Clearly the lovely Victoria Pendleton and the equally lovely Jessica Ennis (despite apparently being a big fat heifer) are high on most straight men's lists, as are the beach volleyballists in a much more general sense (i.e. the sense of not actually knowing any of the individuals' names). A couple of my personal favourites are Croatian high jumper and freaky lanky bug-eyed sexy space alien Blanka Vlašić, who sadly had to make a late withdrawal from the 2012 Games owing to injury, and toothy American sprinter Allyson Felix. Now I know what you're going to say: Felix is one of those tedious American sporting God-botherers, and probably (like her team-mate Lolo Jones) on some kind of tiresome virginity kick, so forget it. To which I reply along the same lines as the Vicomte de Valmont in Dangerous Liaisons:
You see, I have no intention of breaking down her prejudices. I want her to believe in God and virtue and the sanctity of marriage, and still not be able to stop herself. I want the excitement of watching her betray everything that's most important to her. Surely you understand that.
You probably found that quite disturbing, so let's move on.
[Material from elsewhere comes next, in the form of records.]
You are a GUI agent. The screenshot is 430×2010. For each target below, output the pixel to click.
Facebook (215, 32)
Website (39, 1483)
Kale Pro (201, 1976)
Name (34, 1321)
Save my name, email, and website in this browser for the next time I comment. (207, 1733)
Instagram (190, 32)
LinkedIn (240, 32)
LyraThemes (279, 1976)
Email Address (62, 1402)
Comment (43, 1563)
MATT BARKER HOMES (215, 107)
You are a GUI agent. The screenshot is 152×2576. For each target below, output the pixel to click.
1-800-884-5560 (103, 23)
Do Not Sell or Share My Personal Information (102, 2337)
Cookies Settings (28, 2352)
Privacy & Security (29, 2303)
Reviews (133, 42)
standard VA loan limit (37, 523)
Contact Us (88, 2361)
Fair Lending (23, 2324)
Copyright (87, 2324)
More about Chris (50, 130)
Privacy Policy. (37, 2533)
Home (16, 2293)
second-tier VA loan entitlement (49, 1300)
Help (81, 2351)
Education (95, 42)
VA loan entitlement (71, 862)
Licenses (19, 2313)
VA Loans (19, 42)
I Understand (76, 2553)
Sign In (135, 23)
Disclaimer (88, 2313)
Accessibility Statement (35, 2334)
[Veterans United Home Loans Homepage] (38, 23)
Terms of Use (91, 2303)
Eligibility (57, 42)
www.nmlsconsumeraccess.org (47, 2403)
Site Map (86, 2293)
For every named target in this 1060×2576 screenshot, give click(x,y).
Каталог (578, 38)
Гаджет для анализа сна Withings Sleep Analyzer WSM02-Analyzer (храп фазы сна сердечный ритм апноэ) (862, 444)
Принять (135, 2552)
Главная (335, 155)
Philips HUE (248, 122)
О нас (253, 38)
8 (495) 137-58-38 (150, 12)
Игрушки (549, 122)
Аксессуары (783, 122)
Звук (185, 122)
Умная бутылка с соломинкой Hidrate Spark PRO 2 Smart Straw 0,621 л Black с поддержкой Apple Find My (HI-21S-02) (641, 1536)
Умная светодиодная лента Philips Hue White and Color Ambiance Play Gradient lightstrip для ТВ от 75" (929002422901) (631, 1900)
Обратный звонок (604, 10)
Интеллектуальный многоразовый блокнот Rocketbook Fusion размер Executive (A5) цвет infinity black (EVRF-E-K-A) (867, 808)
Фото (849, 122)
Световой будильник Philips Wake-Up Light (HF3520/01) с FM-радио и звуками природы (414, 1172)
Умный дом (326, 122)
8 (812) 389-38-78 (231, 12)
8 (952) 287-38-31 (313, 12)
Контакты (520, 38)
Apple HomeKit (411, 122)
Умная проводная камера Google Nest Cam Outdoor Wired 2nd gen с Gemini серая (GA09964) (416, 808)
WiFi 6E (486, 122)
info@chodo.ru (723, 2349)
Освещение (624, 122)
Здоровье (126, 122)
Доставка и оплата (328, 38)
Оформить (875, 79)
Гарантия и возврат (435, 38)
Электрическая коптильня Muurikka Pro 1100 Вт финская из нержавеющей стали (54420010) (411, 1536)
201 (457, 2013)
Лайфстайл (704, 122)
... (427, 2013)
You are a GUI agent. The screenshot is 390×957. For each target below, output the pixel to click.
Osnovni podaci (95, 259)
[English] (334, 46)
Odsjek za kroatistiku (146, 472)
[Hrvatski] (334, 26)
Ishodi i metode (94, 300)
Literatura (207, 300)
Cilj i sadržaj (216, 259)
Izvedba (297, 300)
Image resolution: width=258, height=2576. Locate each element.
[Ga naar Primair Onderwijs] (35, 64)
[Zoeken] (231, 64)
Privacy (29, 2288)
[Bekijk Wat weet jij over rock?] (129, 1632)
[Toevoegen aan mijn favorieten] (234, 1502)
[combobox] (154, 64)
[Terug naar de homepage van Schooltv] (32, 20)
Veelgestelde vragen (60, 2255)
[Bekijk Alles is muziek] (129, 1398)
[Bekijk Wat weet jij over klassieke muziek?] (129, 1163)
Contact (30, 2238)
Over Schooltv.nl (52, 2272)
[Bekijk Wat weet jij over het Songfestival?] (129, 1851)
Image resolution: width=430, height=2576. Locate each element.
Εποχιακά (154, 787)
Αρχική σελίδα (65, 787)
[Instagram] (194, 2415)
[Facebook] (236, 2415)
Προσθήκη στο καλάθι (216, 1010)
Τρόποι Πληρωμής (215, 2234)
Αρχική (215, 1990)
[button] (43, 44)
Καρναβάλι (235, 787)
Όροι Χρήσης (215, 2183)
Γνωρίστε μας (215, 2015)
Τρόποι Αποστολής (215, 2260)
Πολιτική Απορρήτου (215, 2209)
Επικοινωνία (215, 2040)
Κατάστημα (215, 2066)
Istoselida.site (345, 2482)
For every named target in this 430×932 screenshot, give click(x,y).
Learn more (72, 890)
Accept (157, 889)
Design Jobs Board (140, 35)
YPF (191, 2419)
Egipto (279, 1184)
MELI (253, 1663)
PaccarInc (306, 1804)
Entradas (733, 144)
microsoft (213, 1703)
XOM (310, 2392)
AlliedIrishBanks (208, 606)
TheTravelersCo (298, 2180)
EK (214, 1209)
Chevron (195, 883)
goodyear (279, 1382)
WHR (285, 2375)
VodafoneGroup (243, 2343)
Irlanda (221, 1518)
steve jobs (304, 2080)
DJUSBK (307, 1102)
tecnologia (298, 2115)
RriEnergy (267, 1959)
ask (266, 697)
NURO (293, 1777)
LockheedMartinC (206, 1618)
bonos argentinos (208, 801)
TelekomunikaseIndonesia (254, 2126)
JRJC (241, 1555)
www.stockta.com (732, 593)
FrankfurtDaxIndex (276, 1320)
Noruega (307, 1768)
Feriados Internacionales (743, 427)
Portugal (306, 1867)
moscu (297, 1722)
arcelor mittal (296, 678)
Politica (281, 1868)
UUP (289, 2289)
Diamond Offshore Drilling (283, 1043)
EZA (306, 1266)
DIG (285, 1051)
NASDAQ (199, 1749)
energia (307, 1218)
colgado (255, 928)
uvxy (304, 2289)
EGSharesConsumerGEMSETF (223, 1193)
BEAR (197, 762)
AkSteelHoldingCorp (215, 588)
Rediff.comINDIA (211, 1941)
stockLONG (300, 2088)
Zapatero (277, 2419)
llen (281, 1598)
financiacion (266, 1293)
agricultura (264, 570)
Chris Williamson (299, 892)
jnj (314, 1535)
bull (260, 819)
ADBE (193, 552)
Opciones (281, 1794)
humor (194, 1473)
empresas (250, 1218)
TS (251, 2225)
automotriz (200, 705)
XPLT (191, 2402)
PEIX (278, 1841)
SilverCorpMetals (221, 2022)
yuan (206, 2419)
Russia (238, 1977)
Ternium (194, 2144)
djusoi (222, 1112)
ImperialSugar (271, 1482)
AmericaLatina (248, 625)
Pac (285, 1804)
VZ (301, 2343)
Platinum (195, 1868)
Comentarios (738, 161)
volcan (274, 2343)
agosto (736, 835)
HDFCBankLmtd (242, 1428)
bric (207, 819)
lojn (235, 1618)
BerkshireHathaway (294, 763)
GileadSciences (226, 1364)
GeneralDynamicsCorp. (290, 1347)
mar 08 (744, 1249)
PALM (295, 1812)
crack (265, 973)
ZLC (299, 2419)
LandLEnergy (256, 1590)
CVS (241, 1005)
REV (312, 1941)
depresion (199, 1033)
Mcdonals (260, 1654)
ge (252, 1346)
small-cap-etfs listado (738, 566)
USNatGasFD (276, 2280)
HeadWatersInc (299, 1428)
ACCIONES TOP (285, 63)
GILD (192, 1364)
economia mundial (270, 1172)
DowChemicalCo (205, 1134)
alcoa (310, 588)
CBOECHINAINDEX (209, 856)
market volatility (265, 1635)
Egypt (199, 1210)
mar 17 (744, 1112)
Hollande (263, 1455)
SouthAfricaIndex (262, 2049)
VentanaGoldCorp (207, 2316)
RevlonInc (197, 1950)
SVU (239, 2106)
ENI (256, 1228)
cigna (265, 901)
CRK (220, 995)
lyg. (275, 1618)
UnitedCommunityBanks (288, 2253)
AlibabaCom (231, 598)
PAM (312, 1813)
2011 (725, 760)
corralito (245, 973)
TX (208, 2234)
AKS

What you'll no doubt find even more disturbing though, as I did, is the shocking revelation that the whole London Olympics opening ceremony, which you thought was nothing more sinister than a sometimes lumpy but overall less embarrassing than we'd all feared cheesy showbiz spectacle, was in fact some kind of huge ritualised Satanic invocation designed to conjure up some sort of invasion of blood-sucking Illuminati space lizards. Or something like that, anyway, if you can make sense of David Icke's ramblings. Also, as if that were not plainly and self-evidently obvious enough, there are giant outlines of heraldic creatures literally carved into the landscape around London, hidden from view only through the flimsy device of the outlines being thinly disguised as roads, rivers and the like, and no doubt by some freaky Matrix-esque reptilian mind-control shit.

Lastly, speaking of the high jump, as I was a moment ago, reminds me that I was watching this fascinating video of the high jump event at the 1968 Olympics in Mexico City earlier, 1968 being the year that Dick Fosbury revolutionised the sport by introducing the "Fosbury flop" to major athletics competition. It's fascinating to look back at a time not that long ago when everyone except Fosbury was doing the event in what seems like a horribly archaic and inefficient way, invariably using the straddle technique, like this. Despite it looking horrendous (no doubt partly due to its unfamiliarity), and the undoubted higher physical efficiency of the Fosbury flop (which allows the athlete's centre of gravity to pass under the bar rather than having to be hauled over it), it's mildly surprising that the world records using the two techniques are only ten centimetres apart, Javier Sotomayor's 2.45 metres with the flop beating Vladimir Yashchenko's 2.35 metres with the straddle.